不動産小口化商品は、バブル経済期の共有持分権の信託方式から始まりました。不動産価格が値上がりする中、小口化された商品が投資家に販売されましたが、バブル崩壊によって事業者の倒産や出資金が戻らないといった被害が発生したのです。
その後、投資家保護のために「不動産特定共同事業法(FTK法)」が1995年(平成7年)に施行されました。不動産小口化商品の販売はFTK法に基づいて許可制になり、不動産小口化事業の運営も、国土交通大臣などから認可された事業者のみが行えるようになっています。-
不動産小口化商品は、事業形態によって「任意組合型」「匿名組合型」「賃貸型」の3つに分類されています。現在主流のタイプは、賃貸型以外の任意組合型と匿名組合型の2つです。ここでは、各タイプの特徴を確認していきましょう。
任意組合型
任意組合型の不動産小口化商品は、出資した複数の投資家が共同で事業を行う形態で、投資家と事業者が任意組合契約を結びます。任意組合型では、投資家が共有で組合の財産の所有権があり、組合が行う事業に対して責任を負うのが特徴です。
任意組合型は1口100万円程度から、10年以上運用できるような長期的な商品が多く、長い期間で安定した収益を得たい方に向いています。出資方法は、不動産所有者が登記される現物出資と登記が不要な金銭出資の2つです。分配金は不動産所得として扱われます。
また、任意組合型は相続税対策への取り組みに有効とされています。匿名組合型
匿名組合型の不動産小口化商品は、不動産の所有権を事業者側が持ち、投資家はその不動産に出資する仕組みです。投資家と事業者が匿名組合契約を結び、事業者が不動産を運用したことによる収益を、投資家は出資割合に応じて受け取れます。
匿名組合型は1口1万円程度から、短期間で運用する商品が多いのが特徴です。初めて不動産投資を行う方や、少額から投資を始めたい方に向いています。
現在、不動産小口化商品で特に多く販売されているのが匿名組合型です。なお、匿名組合型で投資家が受け取る分配金は、税務上では雑所得の扱いになります。賃貸型
賃貸型の不動産小口化商品は、複数の投資家で不動産の持分を購入し、事業者と賃貸借契約を結んだ上で不動産を貸し出す仕組みです。事業者は不動産の管理・運営を行い、投資家は家賃収入や売却益を不動産所得として受け取ります。
賃貸型は1口100万円程度から、10年以上運用可能な商品がありますが、商品自体は少なく、現在は扱っている業者は多くありません。また、不動産登記においては物件の所有者として投資家の名義になります。-
不動産小口化商品の種類は、任意組合型・匿名組合型・賃貸型の3つですが、相続税対策に有効なのは任意組合型の商品だけです。なぜ、任意組合型の商品が相続税対策になるのでしょうか。不動産投資における相続税対策の仕組みから、その理由を解説します。

· · · · · · ·

# 取り組む課題
不動産小口化商品についての上の本文で、「匿名組合型は1口1万円程度か」から「動産所得として受け取ります。」までの部分を、「雑所得」を「事業所得」に置き換えて書き直してもらえますか。

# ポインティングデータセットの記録
· · · · · · ·

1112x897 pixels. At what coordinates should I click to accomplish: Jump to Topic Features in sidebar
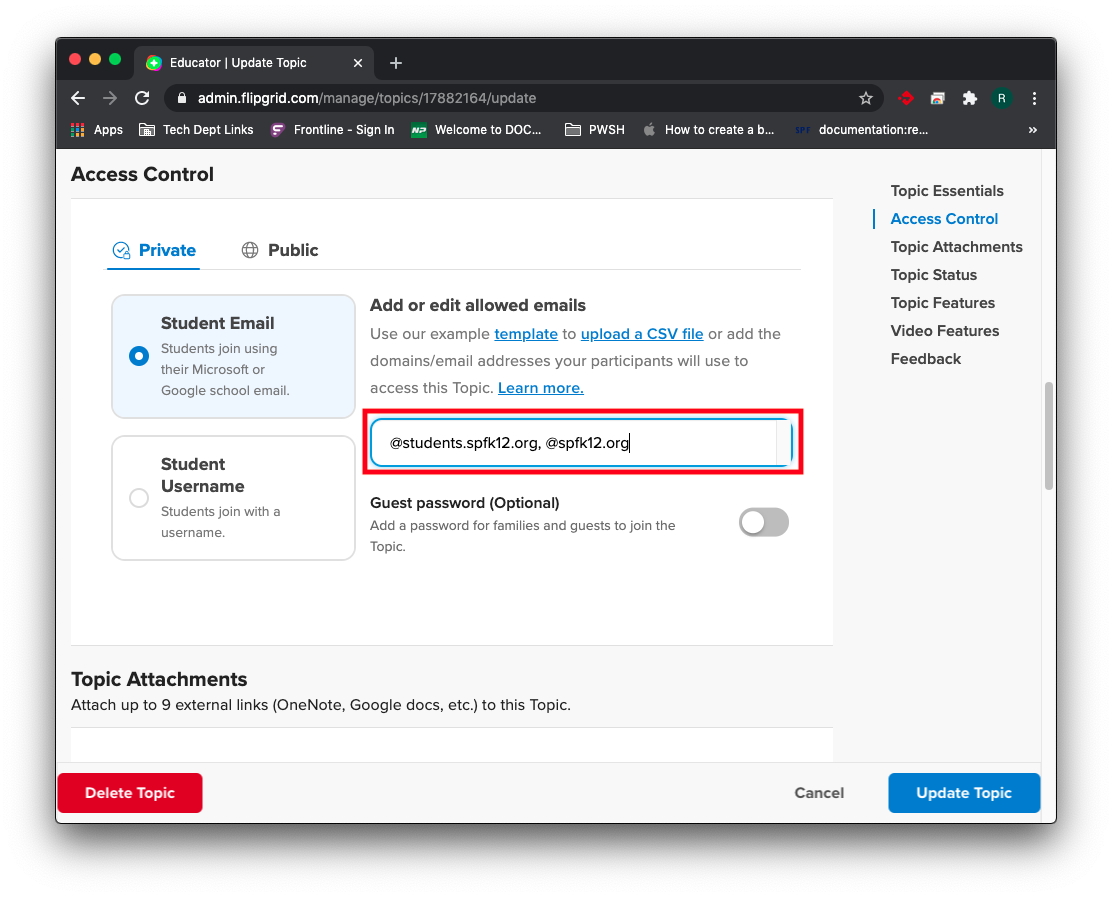[x=942, y=303]
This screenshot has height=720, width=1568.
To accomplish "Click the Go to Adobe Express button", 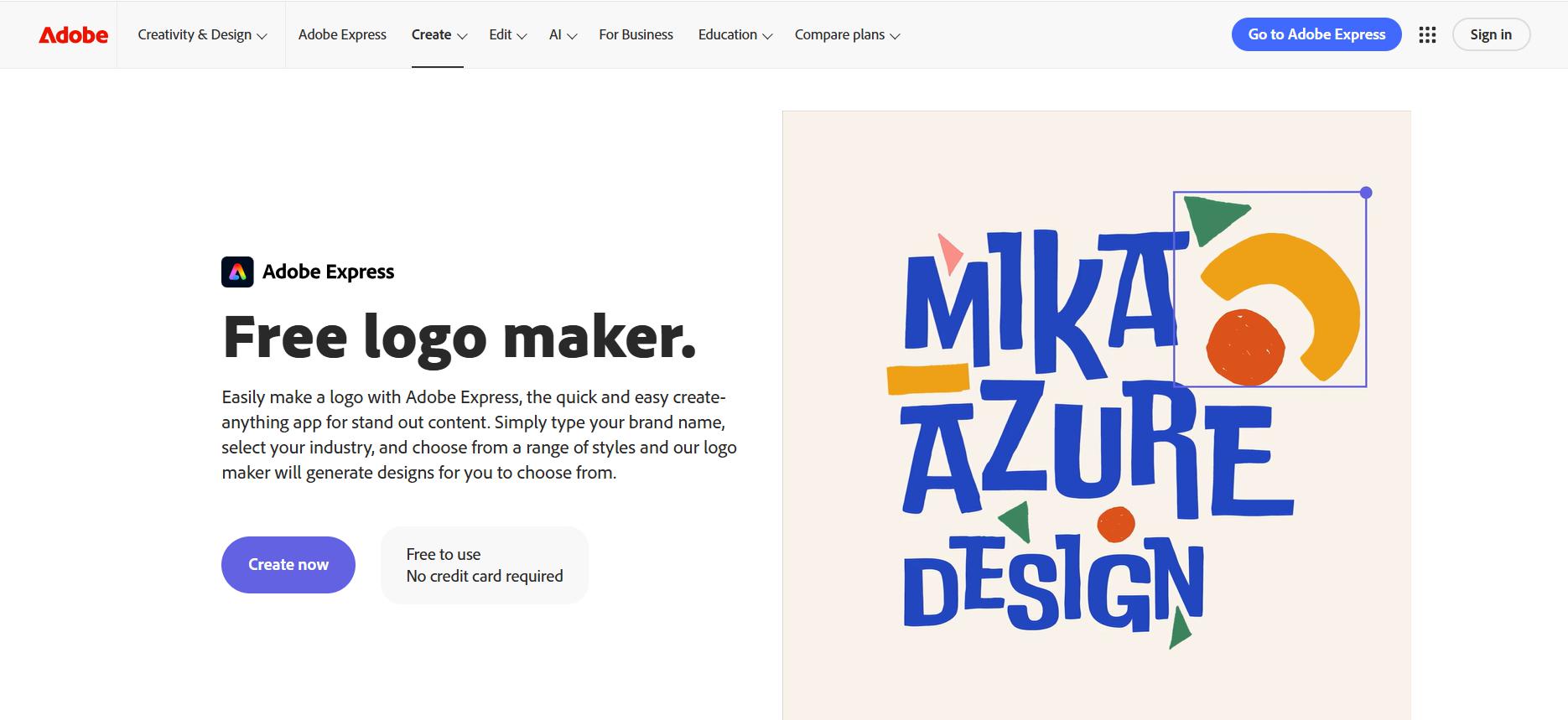I will (1315, 34).
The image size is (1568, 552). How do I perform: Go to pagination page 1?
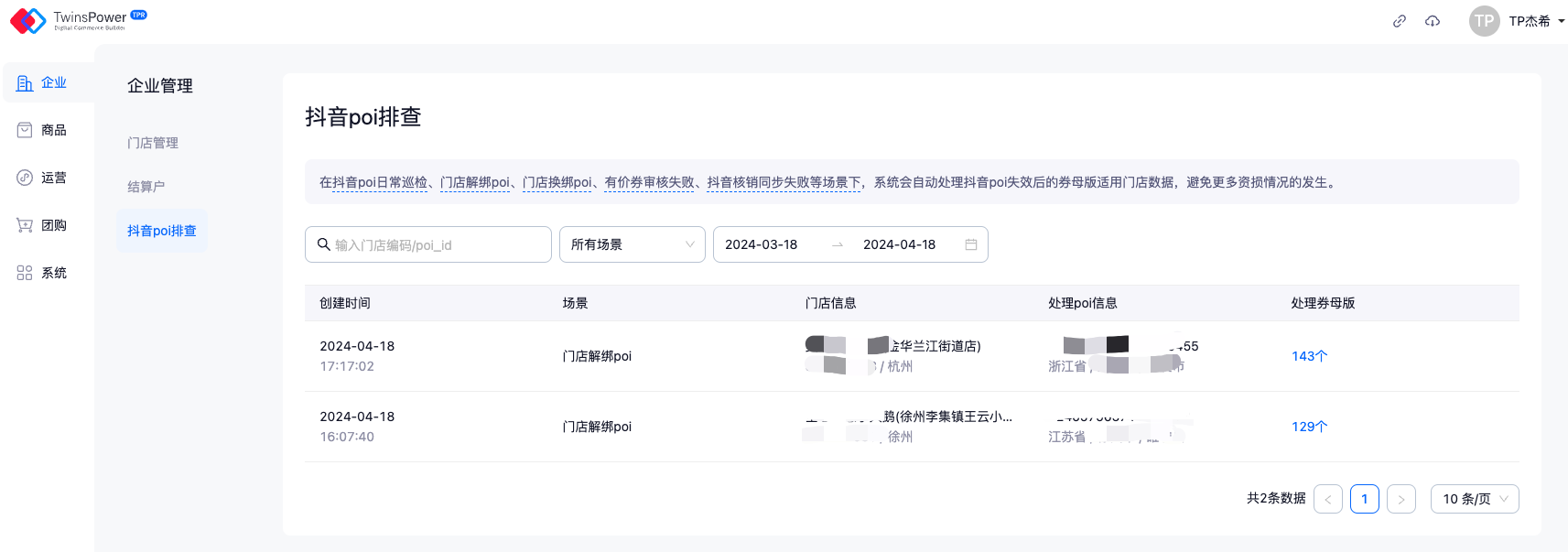[x=1364, y=499]
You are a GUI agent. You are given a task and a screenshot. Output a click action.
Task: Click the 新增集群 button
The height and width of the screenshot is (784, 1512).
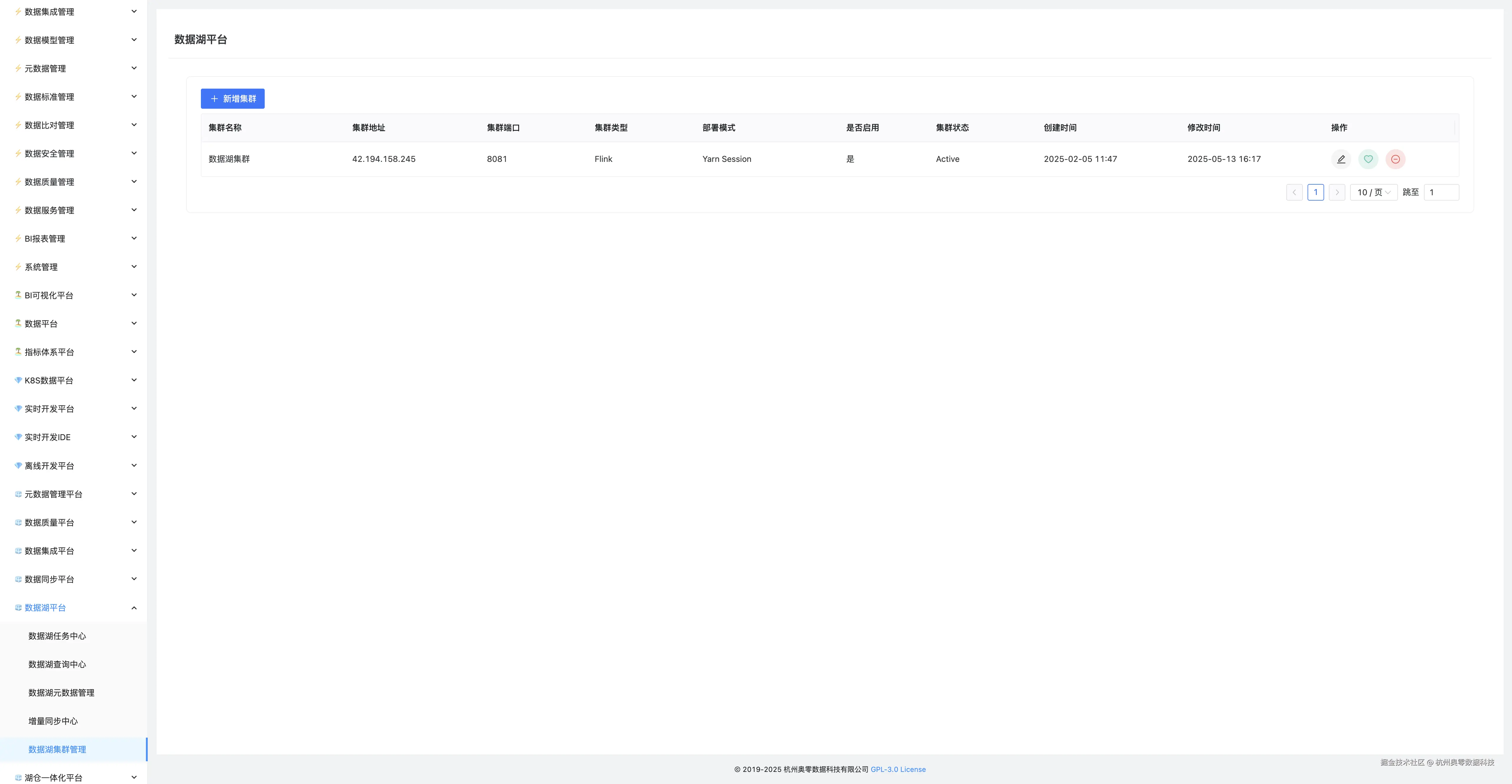tap(233, 99)
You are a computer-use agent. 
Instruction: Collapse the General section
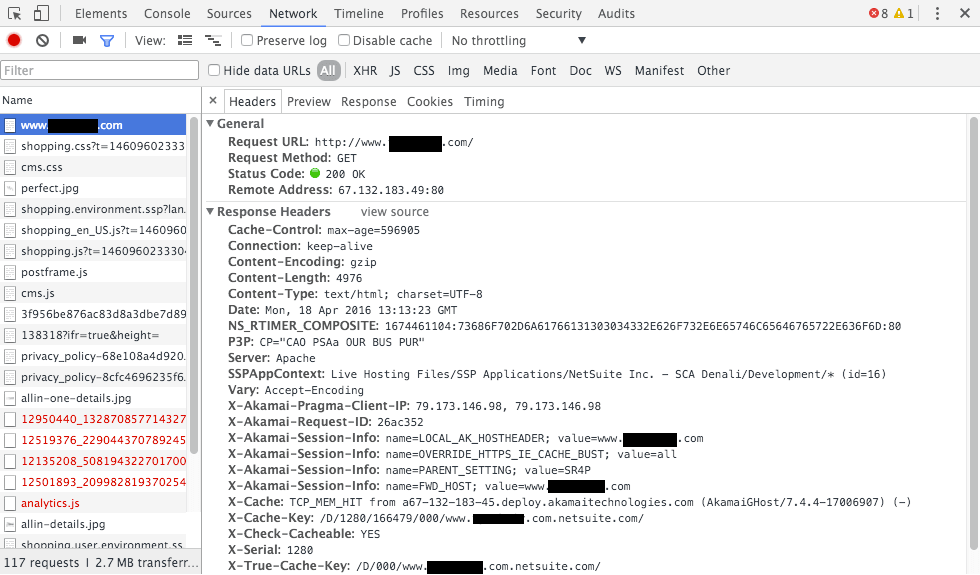click(210, 124)
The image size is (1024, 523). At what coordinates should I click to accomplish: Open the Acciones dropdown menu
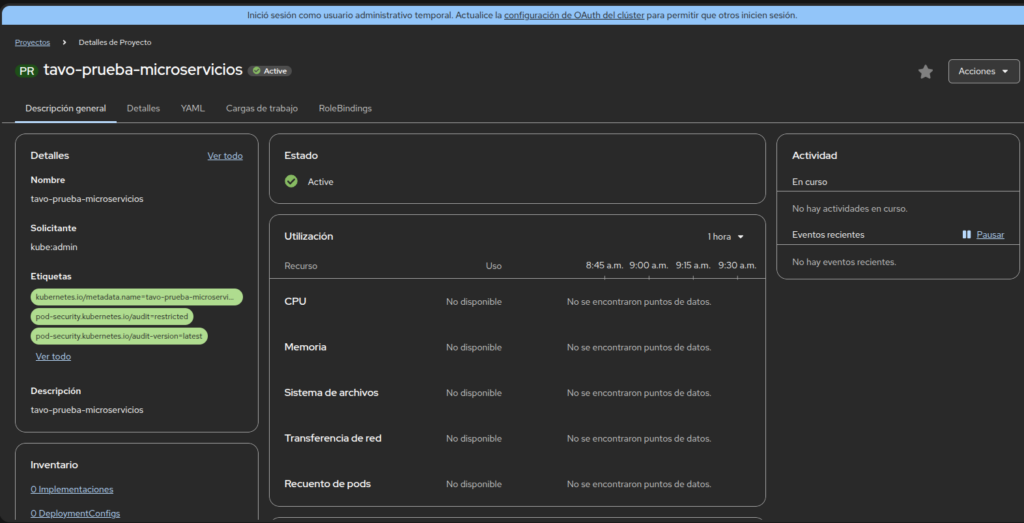[983, 72]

· · · · · · ·

# 記述解答
匿名組合型は1口1万円程度から、短期間で運用する商品が多いのが特徴です。初めて不動産投資を行う方や、少額から投資を始めたい方に向いています。
現在、不動産小口化商品で特に多く販売されているのが匿名組合型です。なお、匿名組合型で投資家が受け取る分配金は、税務上では事業所得の扱いになります。賃貸型
賃貸型の不動産小口化商品は、複数の投資家で不動産の持分を購入し、事業者と賃貸借契約を結んだ上で不動産を貸し出す仕組みです。事業者は不動産の管理・運営を行い、投資家は家賃収入や売却益を不動産所得として受け取ります。